# [PASSAGE PROVIDED]
===============

Touting the benefits of being present, some parents claim marijuana helps with their job but the facts are uncertain
An Oregon mother posted a photo last year of herself breastfeeding her baby while she took a bong hit. Naturally, the image went viral.
Amid the expected backlash, some much milder criticism came from Jenn Lauder, an Oregon cannabis activist who co-founded Splimm, a newsletter on pot and parenting, with her husband. Lauder chided the breastfeeder for exposing the baby to smoke and for the “optics” of the image.
“That mom could have made better choices,” Lauder told me recently. The former teacher has said that while she did not use cannabis when pregnant with her daughter, she resumed shortly after giving birth, and while breastfeeding, to mitigate postpartum depression.
Lauder added: “I’ve yet to see compelling evidence that a lactating mother’s cannabis consumption produces any negative effects for a nursing child.”

===============

# [ASSIGNMENT]
Carry on the article on cannabis use by parents from its final sentence. The data that comes next has no connection to the article on cannabis use by parents.

# [GIVEN MATERIAL]
===============

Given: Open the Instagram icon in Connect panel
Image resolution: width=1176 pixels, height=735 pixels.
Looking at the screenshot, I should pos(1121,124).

===============

# [RESPONSE AREA]
Doctors would not agree. THC, the active ingredient in marijuana, is transmitted in breastmilk, according to a recent study. And while the effect on newborns hasn’t been intensely studied, the chemical is widely believed to impair brain development.
Yes, it’s jarring to see a woman in a quintessential act of motherhood, with her face in a bong. But the reality is some parents believe cannabis improves their child rearing. That number is bound to increase as cannabis use becomes more acceptable with legalization. And vape pens and edibles make it easy to do discreetly.
No cannabis brand I’m aware of directly markets to pregnant women, but scores promote themselves as health and “wellness” products, a message pregnant woman can absorb as easily as anyone else.
Aside from the more fraught area of breastfeeding, marijuana, as cannamoms and cannadads see it, relieves the tedium of parenting while helping them engage with their children. The phrase that keeps coming up is “being present”.
With marijuana, “I’m able to sit and play Legos for an extensive period of time or make dinner and make it more fun rather than something functional,” said April Pride, founder of Van der Pop, a line of stylish cannabis accessories for women.
She said it also helped break up the monotony of spending more time at home.
The drug’s complex legal status makes it difficult for researchers to study the phenomenon of parents who use cannabis or what it might mean for the children. As with so much else in the marijuana world, supporters see parenting and interactions with other parents as an opportunity to destigmatize weed and draw a favorable comparison with alcohol.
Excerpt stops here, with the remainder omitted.